Il percorso di riequilibrio dei poteri è "importantissimo", ha proseguito Sembayev, sostenendo che il Kazakistan "è un Paese democratico, ma i nostri amici in Europa chiedono che lo sia ancora di più. Per questo stiamo facendo questo referendum", in previsione del quale il presidente Tokayev si è dimesso da leader del partito Amanat - come è stato ribattezzato il partito Nur Otan di Nazarbayev - il 26 aprile. Uno dei punti della riforma, infatti, prevede che il presidente non appartenga a partiti o movimenti politici.

Mentre per alcuni osservatori quella di Tokayev di democratizzare il processo politico è solo un'operazione di maquillage, il governo di Nur-Sultan, ex Astana, ritiene che il referendum dimostri il fermo impegno del Paese nei confronti dei principi democratici. Oltre al superamento del sistema 'super-presidenziale', la riforma punta infatti a rafforzare in modo significativo il sistema di controlli e contrappesi, dando maggiore indipendenza ai 'maslikhat' (organi rappresentativi locali).

Viene poi introdotto un modello elettorale misto maggioritario-proporzionale per l'elezione dei deputati del Mazhilis, la Camera Bassa del Parlamento composto anche dal Senato, e diverse misure proposte conferiscono al Parlamento più poteri nei confronti del presidente. Il Parlamento rimarrà bicamerale, ma gli equilibri tra le Camere cambieranno leggermente. Il Senato non avrà più il potere di promuovere nuove leggi e invece approverà o respingerà le leggi adottate dal Mazhilis.

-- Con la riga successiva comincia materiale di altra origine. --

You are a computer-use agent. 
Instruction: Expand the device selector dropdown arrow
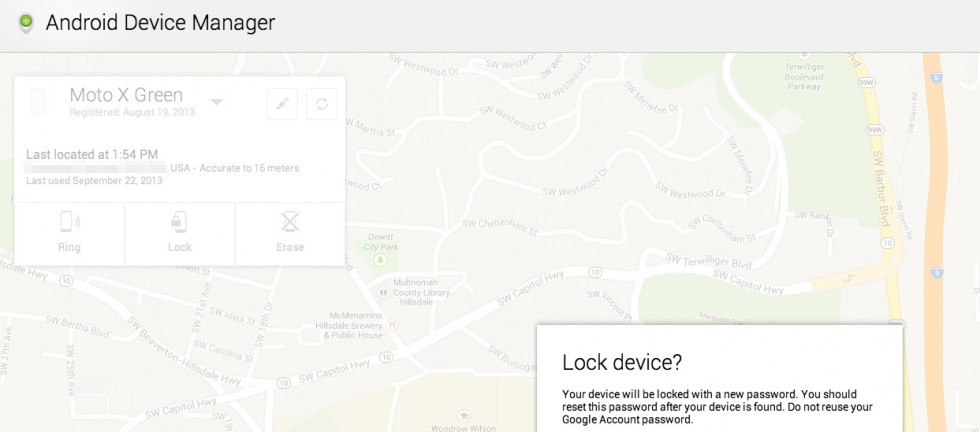[x=216, y=102]
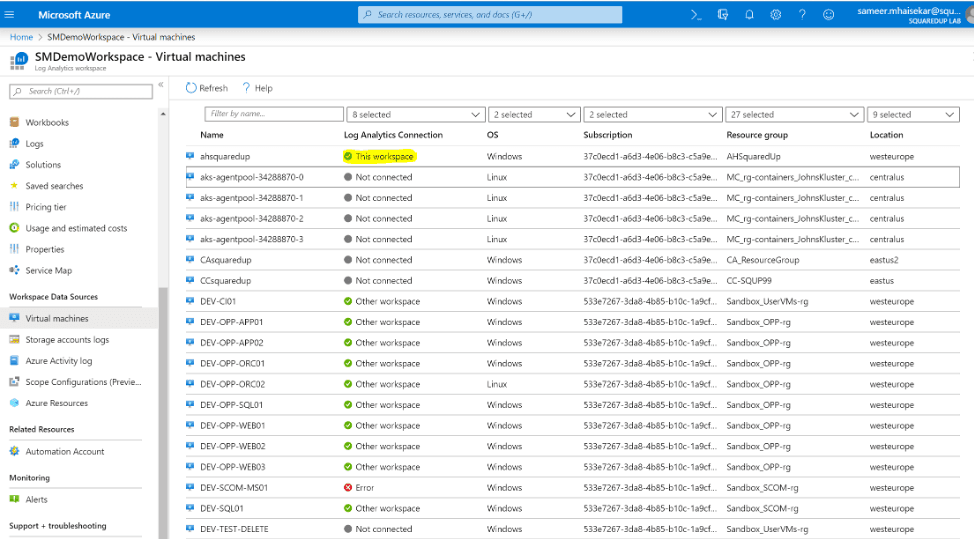Image resolution: width=974 pixels, height=539 pixels.
Task: Open the Azure portal hamburger menu
Action: click(x=10, y=15)
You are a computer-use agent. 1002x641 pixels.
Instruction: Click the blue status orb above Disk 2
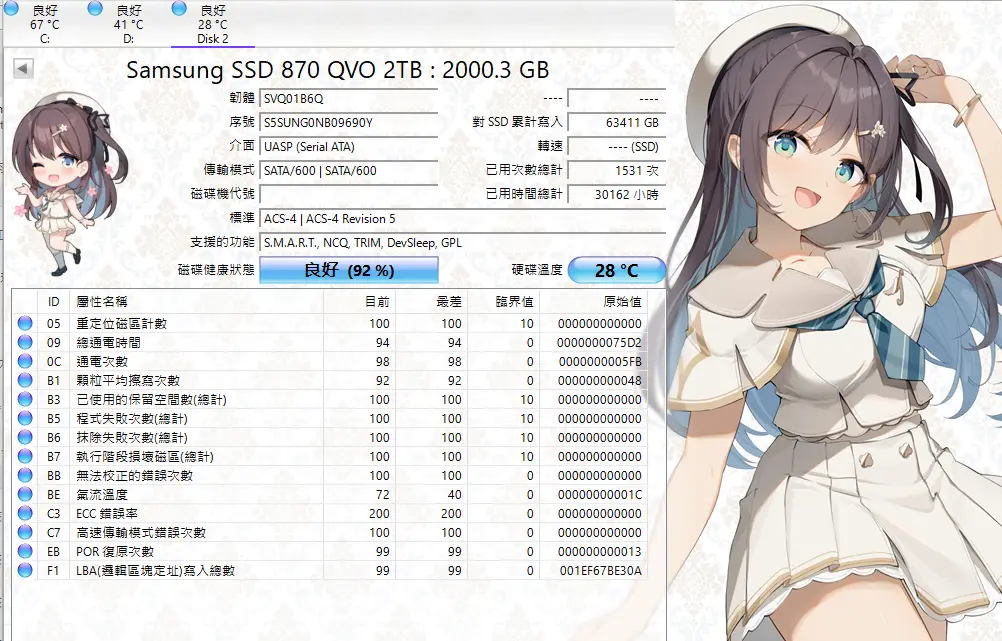click(x=179, y=8)
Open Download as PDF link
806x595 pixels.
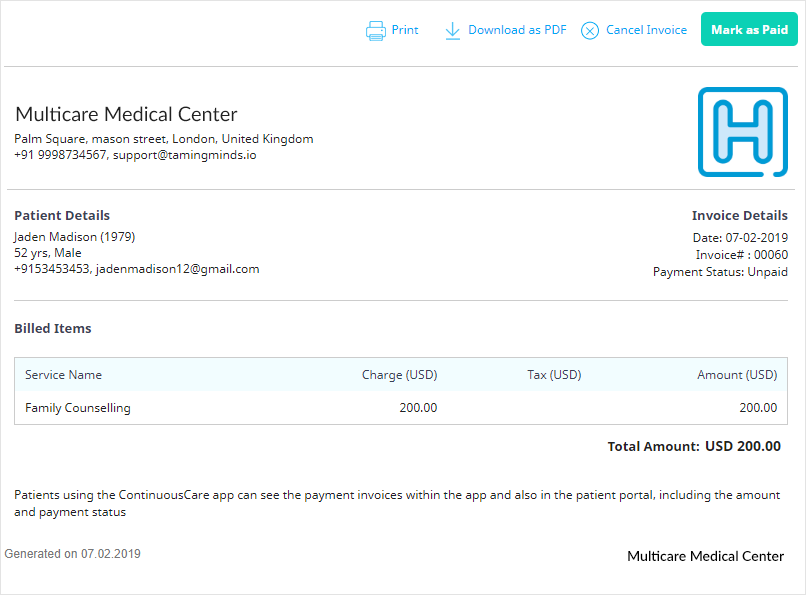[517, 30]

Uno degli aspetti principali, che segna una netta cesura col passato, è il divieto per tutti i familiari più vicini al presidente di ricoprire cariche pubbliche e ruoli manageriali nel settore para-pubblico. Un emendamento quest'ultimo che non può non richiamare alla memoria la figura di Dariga Nazarbayeva, la potente figlia dell'ex presidente che negli anni scorsi, oltre a dare prova delle sue qualità musicali, è stata vice premier e presidente del Senato.

La riforma fa fare al Paese anche dei progressi sotto l'aspetto dei diritti umani. Viene infatti messo nero su bianco il divieto assoluto di applicare la pena di morte. Infine viene creata una Corte Costituzionale, che sarà composta da 10 giudici: sei nominati dal Parlamento e quattro dal presidente, che tuttavia dovranno ottenere il via libera del Senato.